Engelli Kadın Derneği’nin yürüttüğü ’Engelli Kadınların Hak Temelli Mücadele Adımları’ projesi Mersin ve Çanakkale’de engelli kadınlara yönelik ’Farkındalık Atölyeleri’ ile devam ediyor.
Sabancı Vakfı Hibe Programları tarafından desteklenen projenin Mersin ayağı bugün HiltonSA Oteli’nde başladı. Engelli kadınları bir araya getiren ve 3 gün sürecek atölyede ’toplumsal cinsiyet, ayrımcılık, şiddet ve engelli hakları” başta olmak üzere engelli kadınların maruz kaldıkları çoklu ayrımcılık konuları ele alınacak. Mersin’den 25 kişilik engelli kadın grubuna yönelik gerçekleştirilen proje kapsamında, atölyelerde gerçekleştirilen örgütlenme-savunuculuk çalışmalarıyla birlikte engelli kadınların çözümün parçası olmaları hedefleniyor. Atölye çalışmalarının ardından engelli kadınlar, deneyimlerini yereldeki diğer kadınlarla paylaşabilecekleri, içeriğini kendilerinin belirleyeceği bir yerel etkinlik gerçekleştirecekler. Projenin bir diğer çıktısı da ’2013-2014 Engelli Kadına Yönelik Şiddet’ izlemesi yapılarak sonuçların raporlanması olacak ve bu çalışma Türkiye’de ilk kez gerçekleştirilecek.

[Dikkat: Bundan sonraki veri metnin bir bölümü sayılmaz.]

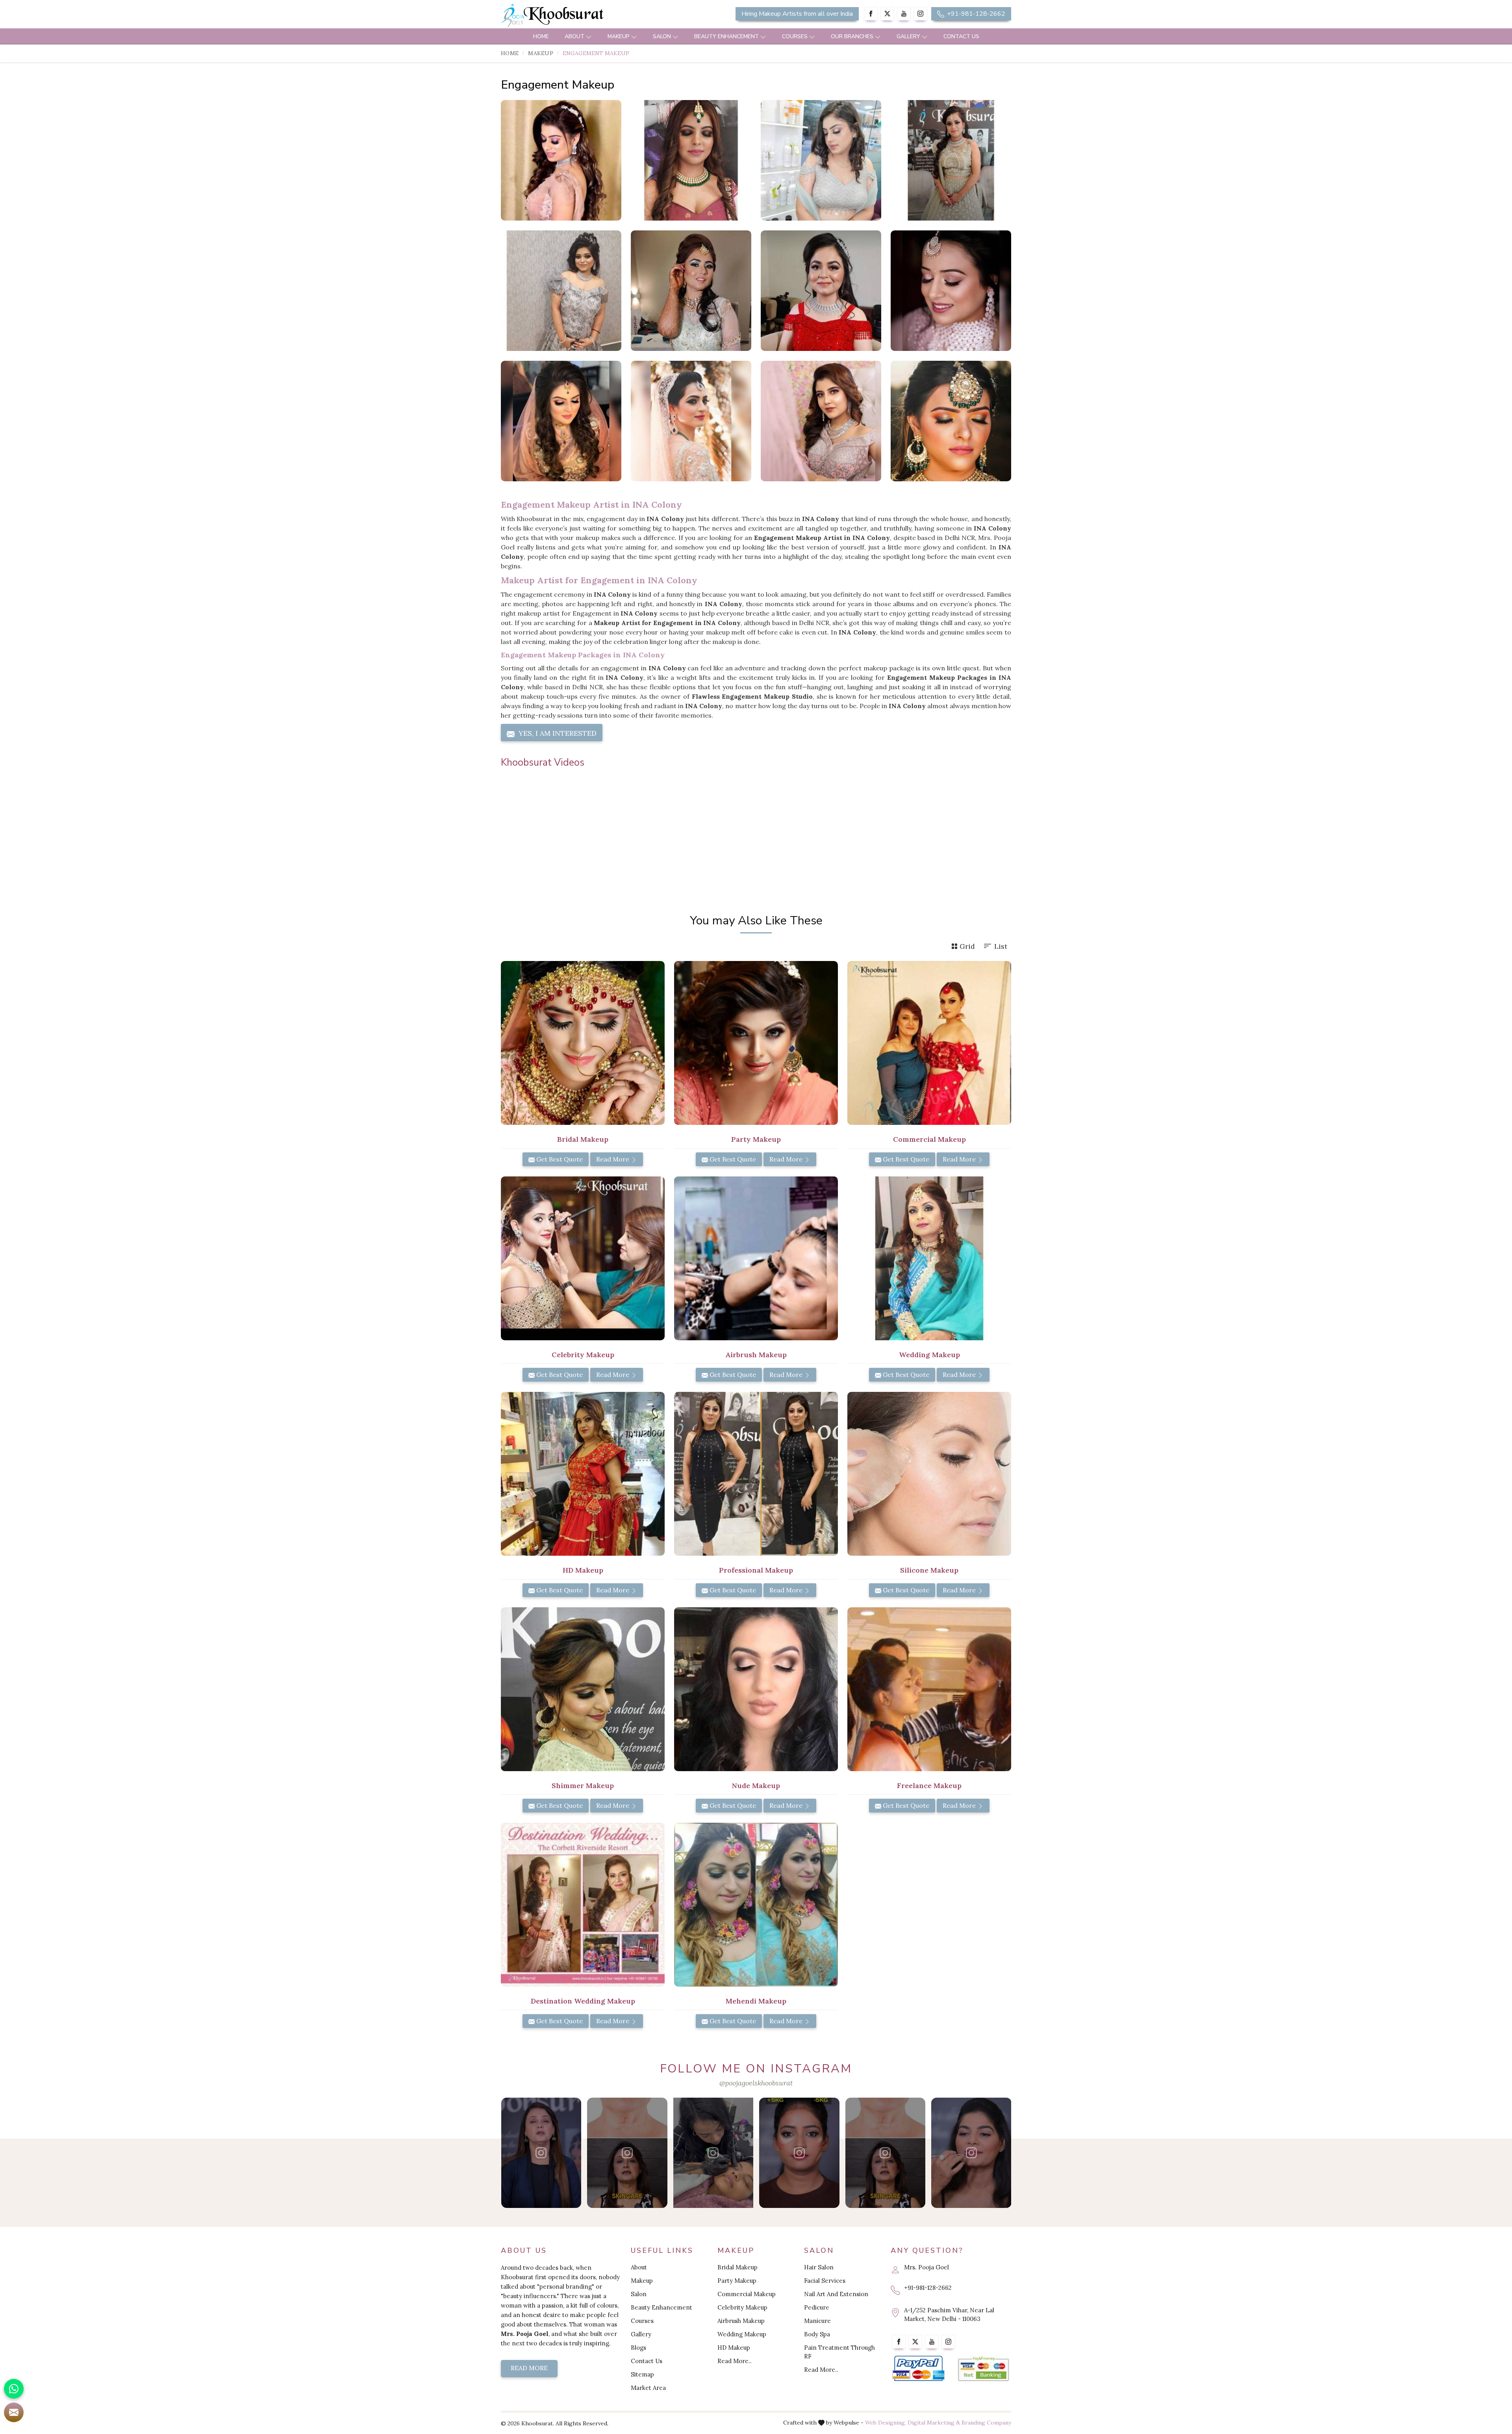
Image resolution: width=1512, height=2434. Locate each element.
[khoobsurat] (583, 16)
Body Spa (817, 2334)
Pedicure (816, 2307)
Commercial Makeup (746, 2294)
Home (541, 36)
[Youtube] (904, 13)
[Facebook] (871, 13)
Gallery (908, 36)
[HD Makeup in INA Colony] (583, 1474)
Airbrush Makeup (741, 2321)
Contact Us (961, 36)
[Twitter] (887, 13)
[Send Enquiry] (14, 2412)
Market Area (648, 2387)
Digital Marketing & (934, 2422)
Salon (662, 36)
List (1000, 946)
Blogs (638, 2347)
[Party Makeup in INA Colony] (756, 1043)
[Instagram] (920, 13)
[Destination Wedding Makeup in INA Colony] (583, 1905)
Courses (795, 36)
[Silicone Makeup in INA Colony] (929, 1474)
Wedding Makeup (741, 2334)
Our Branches (852, 36)
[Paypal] (918, 2369)
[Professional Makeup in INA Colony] (756, 1474)
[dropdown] (589, 36)
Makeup (619, 36)
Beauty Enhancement (726, 36)
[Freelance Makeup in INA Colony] (929, 1689)
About (574, 36)
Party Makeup (736, 2280)
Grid (967, 946)
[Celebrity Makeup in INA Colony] (583, 1258)
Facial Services (824, 2280)
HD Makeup (733, 2347)
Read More (613, 1159)
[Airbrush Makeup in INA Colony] (756, 1258)
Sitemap (642, 2374)
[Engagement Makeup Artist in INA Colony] (821, 160)
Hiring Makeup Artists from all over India (797, 13)
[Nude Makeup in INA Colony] (756, 1689)
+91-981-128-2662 (975, 13)
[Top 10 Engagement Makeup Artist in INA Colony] (561, 290)
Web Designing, (885, 2422)
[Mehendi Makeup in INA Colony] (756, 1905)
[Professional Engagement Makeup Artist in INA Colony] (951, 160)
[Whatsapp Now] (14, 2389)
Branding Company (986, 2422)
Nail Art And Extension (836, 2294)
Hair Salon (819, 2267)
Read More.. (734, 2361)
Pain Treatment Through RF (839, 2352)
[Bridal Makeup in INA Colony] (583, 1043)
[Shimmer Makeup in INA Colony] (583, 1689)
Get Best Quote (559, 1159)
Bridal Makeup (737, 2267)
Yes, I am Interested (557, 733)
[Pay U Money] (983, 2369)
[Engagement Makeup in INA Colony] (561, 160)
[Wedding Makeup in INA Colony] (929, 1258)
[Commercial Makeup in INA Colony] (929, 1043)
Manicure (817, 2321)
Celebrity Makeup (742, 2307)
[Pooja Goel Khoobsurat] (541, 2153)
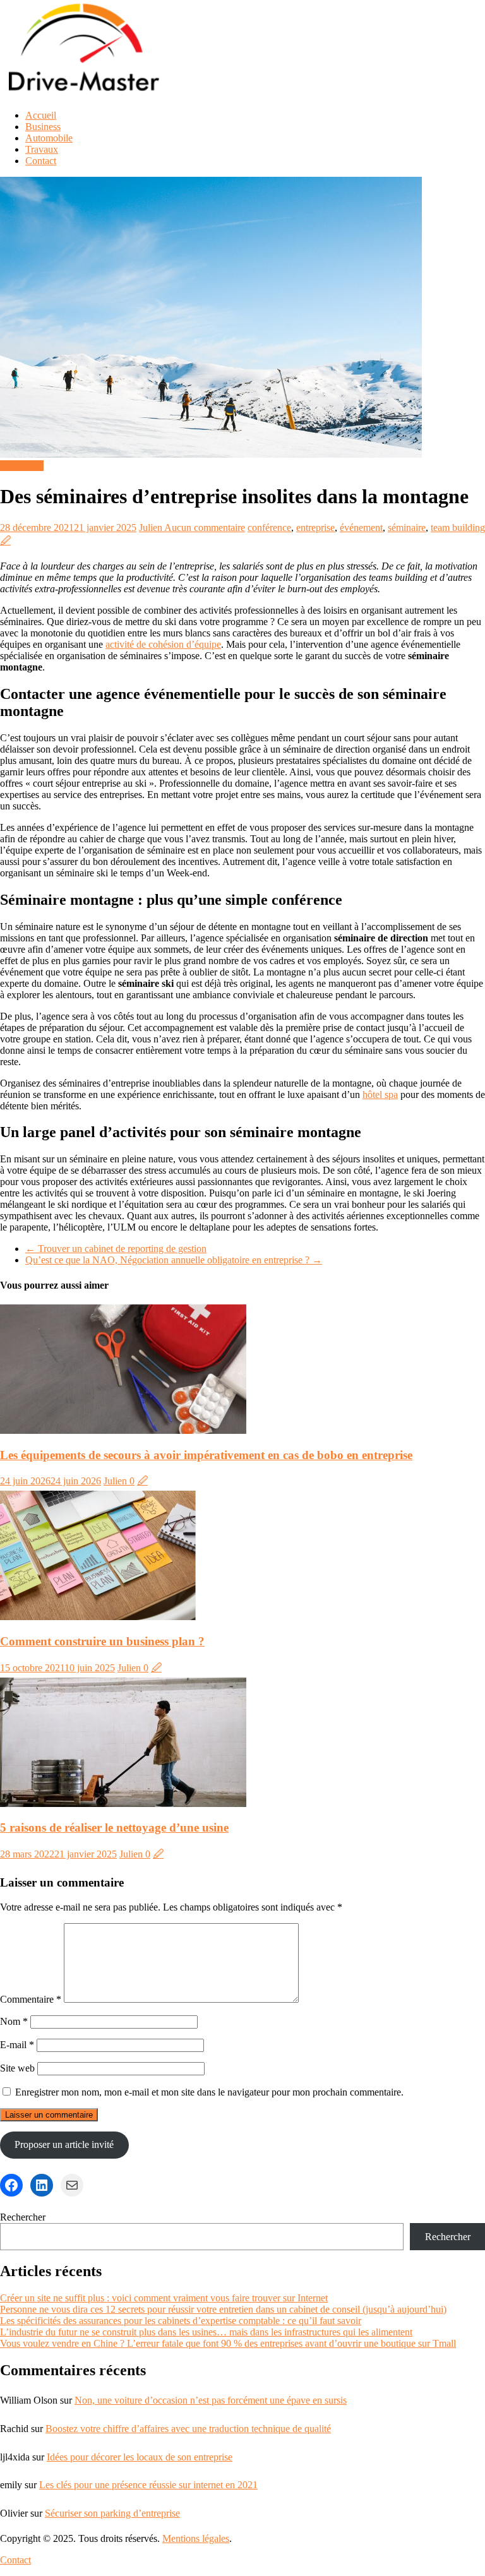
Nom (14, 2021)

Ankara Engelli Kadın Derneği üyesi ve il kolaylaştırıcısı Özlem Kara, Proje Koordinatörü Nilgün Karacaoğlu İlgün, Engelli Kadın Derneği üyeleri ve kolaylaştırıcıları Nurcihan Temur, Esra Uz ile Mine Egbatan’dan oluşan proje yürütücüleri, Mersin’de 3 gün boyunca engelli kadınlarla birçok çalışma gerçekleştirecek. Engelli Kadın Derneği üyesi ve il kolaylaştırıcısı görme engelli hukukçu Özlem Kara, atölye çalışması öncesinde İHA muhabirine projeyle ilgili bilgi verdi. Proje’nin 3. yılında olduğunu belirten Kara, projeyle engelli kadınların hem toplumsal cinsiyet farkındalığını arttırmayı hem de Türkiye’de engelli kadınları bir araya getirmeyi, birlikte örgütlenmelerine katkı sağlamayı hedeflediklerini söyledi. Bunu yaparken de hem toplumsal cinsiyet farkındalığını anlatmak hem de engelli haklarıyla ilgili bilgi ve deneyim paylaşmayı amaçladıklarını dile getiren Kara, bu yıl diğer proje kentinin de Çanakkale olduğu bilgisini vererek, Çanakkale’deki engelli kadınlarla Mersin’deki engelli kadınların Haziran ayında Ankara’da bir araya geleceklerini kaydetti.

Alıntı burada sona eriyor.